Bildungsausschuss und Parteischule sind schon vor den Reichstagswahlen gegründet worden, was beiläufig ein treffliches Zeugnis dafür ist, wie wenig die zuständigen Parteiinstanzen von der Hand in den Mund leben. Dagegen ist das Nachrichtenbüro, das der Essener Parteitag aus der Taufe heben soll, ein Kind der letzten Reichstagswahlen, deren Male es, wie schon vor acht Tagen an dieser Stelle ausgeführt wurde, allzu sichtbar am Leibe trägt. Wir können in dieser Frage nur vor jeder Überstürzung warnen, vor jedem Schritte, der leicht getan ist, aber schwer zurückgetan werden kann, so lebhaft wir bedauern, dass wir damit den augenblicklichen Wünschen vieler Genossen widersprechen, die an den kleineren Provinzblättern eine ebenso notwendige und nützliche wie mühevolle und schwierige Tätigkeit ausüben. Als letzter Punkt auf der Tagesordnung des kommenden Parteitags steht dann noch die Frage des Alkoholismus. Ihr wird in der Partei nicht immer die nötige Aufmerksamkeit geschenkt, woran die Übertreibungen der Abstinenten den ersten und größten Teil der Schuld tragen; so höchst persönliche Fragen, wie die Alkohol-, die Impffrage und dergleichen mehr, verknöchern leicht zu persönlichen Schrullen, die nirgends so gefährlich sind wie in einer großen Volksbewegung. Da wird denn die ganze Frage nicht so ernst genommen, wie sie bei alledem verdient. Wenn es anders eine dialektische Wechselwirkung gibt, so wirkt der Alkoholismus nicht minder verhängnisvoll auf das soziale Elend zurück, als er die verhängnisvolle Frucht dieses Elends ist, und eine Partei, die so mächtigen Einfluss auf ihre Angehörigen ausübt, wie die Sozialdemokratische, kann manches zur Eindämmung des Alkoholismus tun, ohne dass sie deshalb temperenzlerischer Sektiererei zu verfallen braucht. So wäre es sicherlich wünschenswert, wenn die Versammlungssäle immer gegen bare Zahlung gemietet würden, statt dass sich der Wirt an dem Konsum alkoholischer Getränke durch die Versammlungsbesucher zu erholen hat, wodurch gerade auf die eifrigsten Parteigenossen ein gewisser moralischer Zwang zum alkoholischen Genuss ausgeübt wird.

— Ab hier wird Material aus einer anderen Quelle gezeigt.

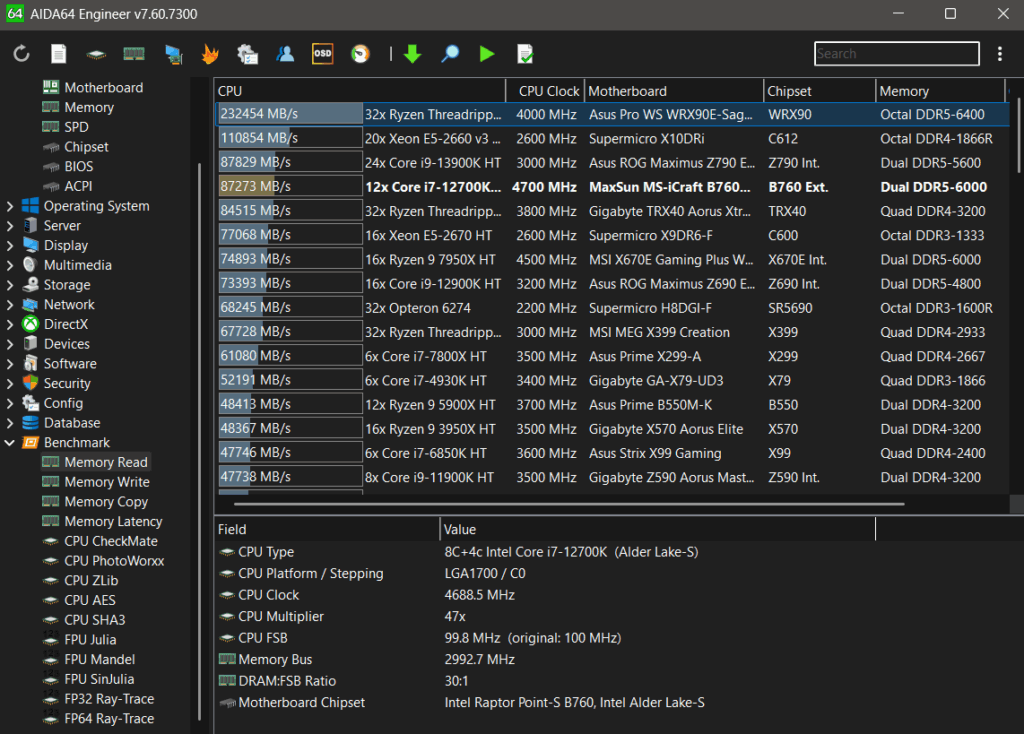Open the CPU PhotoWorxx benchmark

pos(114,561)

Und so schließen wir mit der Hoffnung, dass sich der Essener Parteitag auf der Höhe seiner Aufgabe halten und schöpferische Arbeit leisten wird zur Ehre und zum Nutzen des proletarischen Klassenkampfes.

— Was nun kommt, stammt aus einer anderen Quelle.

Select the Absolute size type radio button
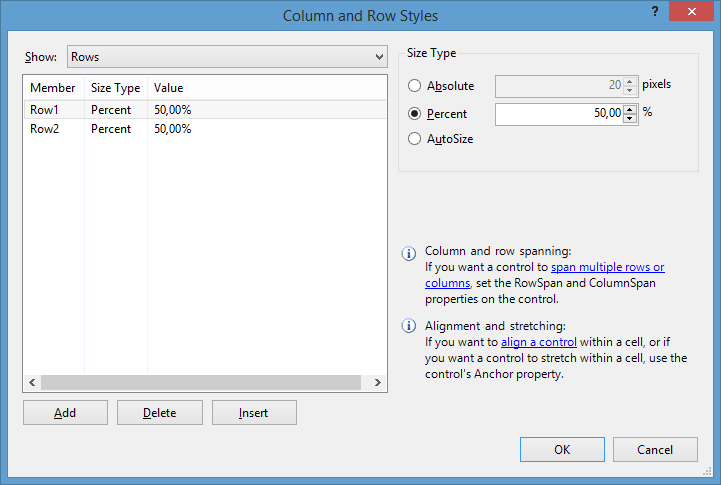 click(x=414, y=86)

1 Noske brachte die Streichung der ursprünglich vorgesehenen deutschen Mandate der Genossinnen Luxemburg und Löwinson für den Stuttgarter Internationalen Sozialistenkongress in Zusammenhang mit der zweimonatigen Haft Luxemburgs (12. Juni – 12. August), zu der das Landgericht Weimar sie wegen ihrer Rede auf dem Mannheimer Parteitag über den politischen Massenstreik verurteilt hatte, und zu ihrer Ladung vor das Warschauer Gericht wegen der gleichen Rede vor dem Parteitag der polnischen Partei. R. Luxemburg war auf dem Stuttgarter Kongress Sprecherin der polnischen und der russischen Delegation; deswegen war ihr deutsches Mandat formell kassiert worden.